━━ Input material ━━

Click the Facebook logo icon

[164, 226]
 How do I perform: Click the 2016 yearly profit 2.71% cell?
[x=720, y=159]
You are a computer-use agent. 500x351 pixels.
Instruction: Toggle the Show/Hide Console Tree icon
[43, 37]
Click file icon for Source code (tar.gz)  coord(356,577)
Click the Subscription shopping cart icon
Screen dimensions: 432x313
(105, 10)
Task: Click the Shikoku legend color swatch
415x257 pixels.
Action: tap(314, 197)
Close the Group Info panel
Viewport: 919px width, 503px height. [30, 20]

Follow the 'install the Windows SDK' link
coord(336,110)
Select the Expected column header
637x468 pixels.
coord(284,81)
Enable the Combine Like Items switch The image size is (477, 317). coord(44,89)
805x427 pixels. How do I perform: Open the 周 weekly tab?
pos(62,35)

━━━
━━ Input material ━━

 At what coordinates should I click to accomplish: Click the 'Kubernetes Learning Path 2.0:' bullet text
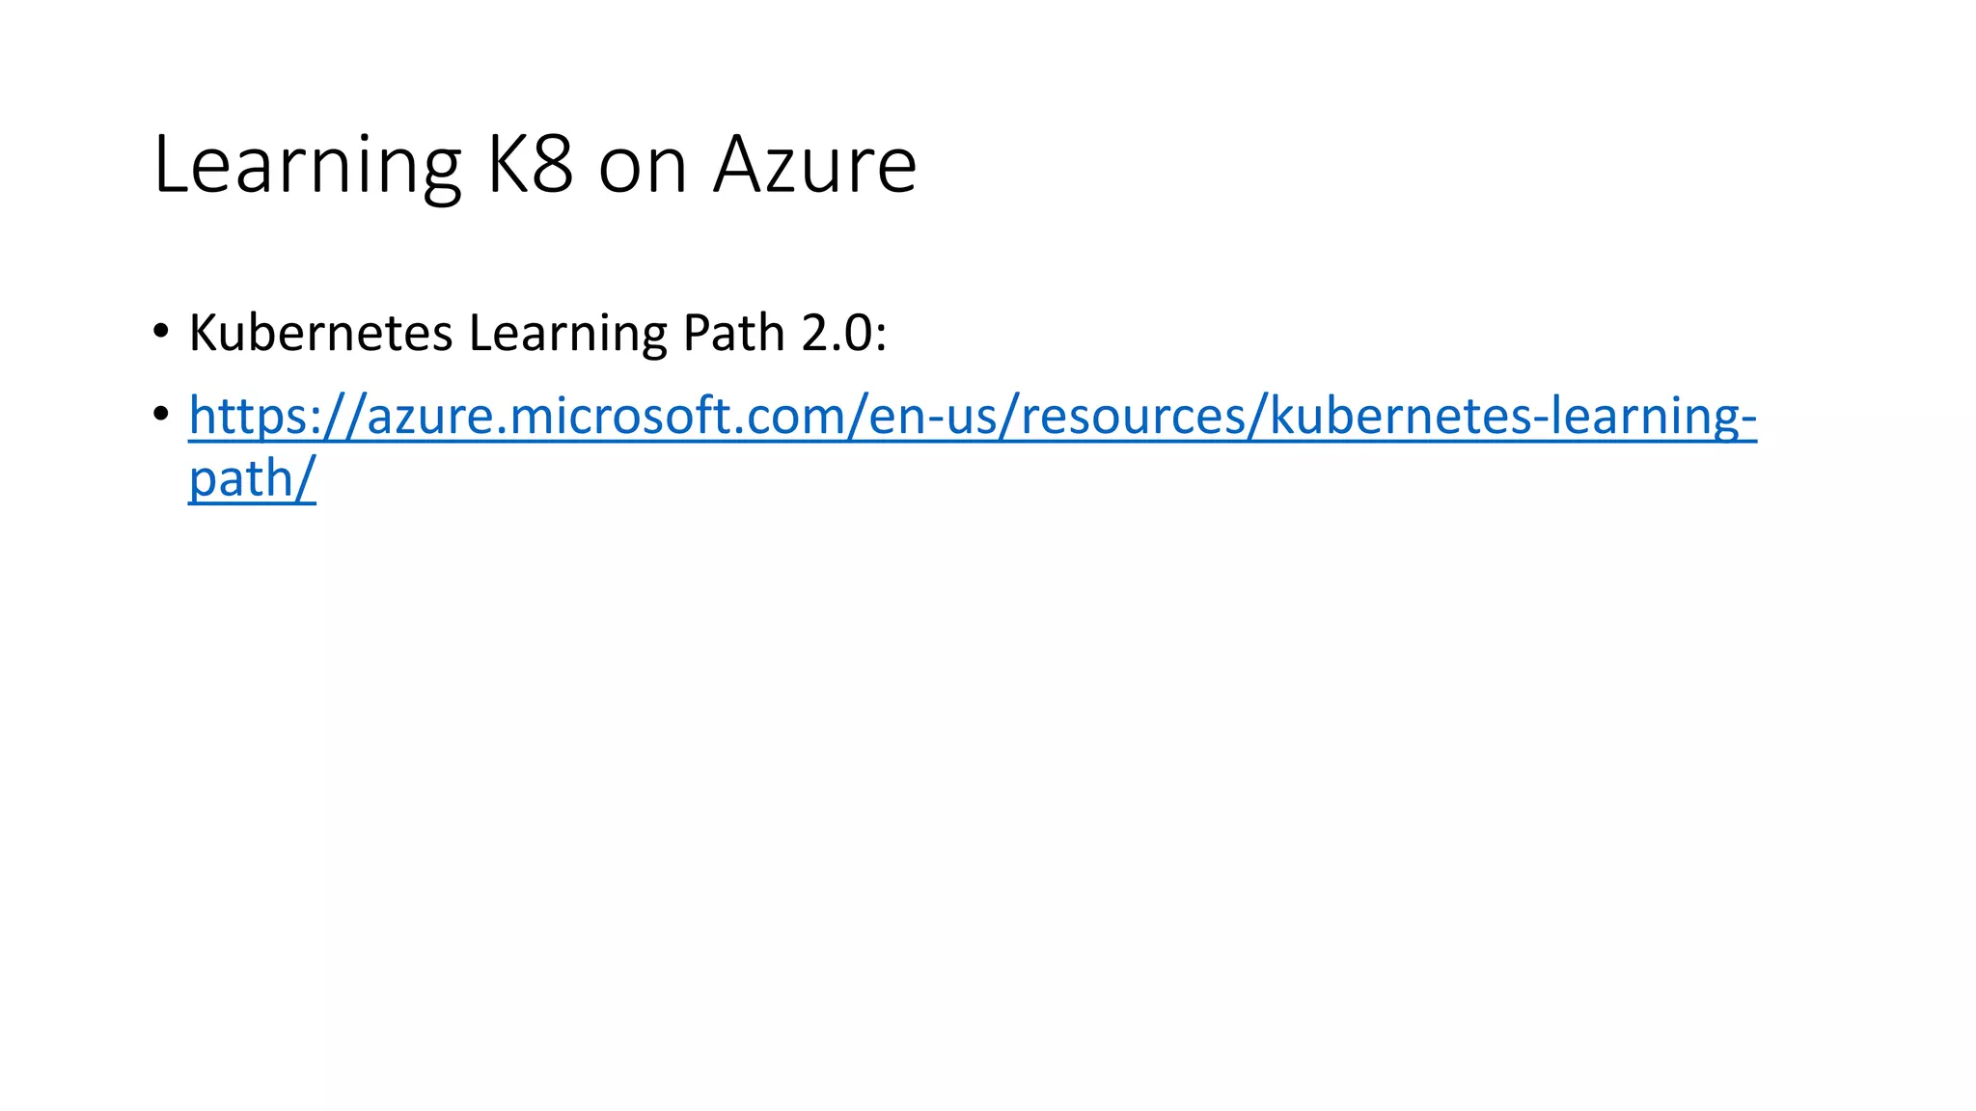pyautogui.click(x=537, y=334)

━━━
━━ Input material ━━

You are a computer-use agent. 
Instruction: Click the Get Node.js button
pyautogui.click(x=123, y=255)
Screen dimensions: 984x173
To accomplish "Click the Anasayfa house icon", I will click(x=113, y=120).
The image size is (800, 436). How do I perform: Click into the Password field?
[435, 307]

━━━

Activity:
A single figure is required: the number of lines in the data above in which the word "agent" appears.

Exercise answer:
2